There is considerable clinical implication that negative impact on GV might have any effect on the development of diabetes complications. Recent publications from “Beyond A1c Writing Group” [5] warranted that HbA1c has limited accuracy to elucidate the pattern of glycemic excursions following vulnerability of the individual subject. According to the members of decision-making for the “Type 1 Diabetes Outcomes Program”, has been elucidated an alternative approach imperative to assess the therapies for type 1 DM, beyond HbA1c [6]. In recent years, high GV has been proposed as an additional risk factor for complications of diabetes independent of hyperglycemia [7]. Thus, lowering glycemic variability is quite important as well as reduce HbA1c in the management of diabetes. However, there was no evidence of lowering glucose variability by adding oral hypoglycemic agents on multiple daily insulin therapy.
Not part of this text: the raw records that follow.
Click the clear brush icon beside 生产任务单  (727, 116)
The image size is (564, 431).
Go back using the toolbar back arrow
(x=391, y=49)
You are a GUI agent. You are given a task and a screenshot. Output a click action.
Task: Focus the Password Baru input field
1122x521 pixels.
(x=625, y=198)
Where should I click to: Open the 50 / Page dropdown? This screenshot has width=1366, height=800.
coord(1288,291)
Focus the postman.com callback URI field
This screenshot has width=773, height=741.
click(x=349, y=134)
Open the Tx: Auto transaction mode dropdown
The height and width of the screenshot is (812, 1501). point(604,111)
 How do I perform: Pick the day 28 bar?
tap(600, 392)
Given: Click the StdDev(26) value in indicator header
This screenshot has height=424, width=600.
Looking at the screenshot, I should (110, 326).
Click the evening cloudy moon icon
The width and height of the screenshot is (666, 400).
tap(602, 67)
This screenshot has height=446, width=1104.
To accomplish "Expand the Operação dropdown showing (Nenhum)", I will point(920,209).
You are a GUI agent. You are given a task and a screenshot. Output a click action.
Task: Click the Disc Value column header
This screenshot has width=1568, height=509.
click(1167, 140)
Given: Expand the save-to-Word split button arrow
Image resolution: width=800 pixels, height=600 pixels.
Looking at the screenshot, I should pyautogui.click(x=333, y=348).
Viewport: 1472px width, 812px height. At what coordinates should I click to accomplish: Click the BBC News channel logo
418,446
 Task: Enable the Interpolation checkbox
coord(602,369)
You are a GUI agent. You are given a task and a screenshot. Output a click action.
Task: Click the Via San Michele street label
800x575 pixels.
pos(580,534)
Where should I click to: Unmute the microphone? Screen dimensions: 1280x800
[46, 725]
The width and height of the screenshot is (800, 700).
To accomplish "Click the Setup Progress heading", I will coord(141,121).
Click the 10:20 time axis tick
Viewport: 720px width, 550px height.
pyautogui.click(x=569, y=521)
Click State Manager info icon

Beside chronically elevated glucose, high glycemic variability is associated with increased frequency of nocturnal hypoglycemia and consequently to hypoglycemic unawareness [8]. There is still extensive debate regarding hypoglycemia as a predictive risk factor for diabetes macrovascular and cardiovascular complications. In the face of growing interest in various synonyms, some studies have reported connections between hypoglycemia and not only cardiovascular diabetes complications [9] but also all-cause mortality despite of glycemic treatment group assignment [10]. Although the potential for a causal relationship has been demonstrated in clinical studies treated with oral hypoglycemic agents, the evidence from multiple daily insulin injection studies that hypoglycemia is a major causal contributor to cardiovascular events is limited to date. We focus on the time range (i.e., nocturnal) and continuous glucose monitor (CGM)-based GV metrics specific to targeting the magnitude of hypoglycemia on the patients with multiple daily insulin injection employed to which adding incretin mimetics or metformin.
DPP-4 inhibitors act by enhancing the actions of incretin, which promotes insulin secretion and suppresses glucagon secretion depending on blood glucose levels [11], and results in improvement of glycemic control without hypoglycemia [12]. Oral antidiabetic studies suggested that the incretin system modulates daily glucose profiles and variability and might be an option in adjunctive treatment to metformin and causing glycemic control without inducing weight gain and hypoglycemia [13]. Insofar, there was no study comparing GV and the rate of hypoglycemia assessed with CGM in subject using metformin monotherapy compared to metformin plus DPP-4 inhibitors, in addition to multiple daily insulin injection type 2 diabetes. Thus, we wish to evaluate the GV, in terms of multiple CGM parameters, such as standard deviation (SD), mean amplitude of glucose excursion (MAGE), and continuous overall net glycemic action (CONGA) in patients using multiple daily insulin injection.
Materials and methods
Subject
Patients were enrolled and randomized between Feb, 2017, and Mar, 2018, given explanations of this study protocol, and provided informed consent. The study protocol was approved by the Ethical Committee of Toho University School of Medicine, Tokyo, Japan (No 91-23, 22/Jan/2016). The National Clinical Trial registration in Japan, number is JPRN-UMIN000024663 at 1/11/2016. All the subjects finished the study until 1/Jul/2018.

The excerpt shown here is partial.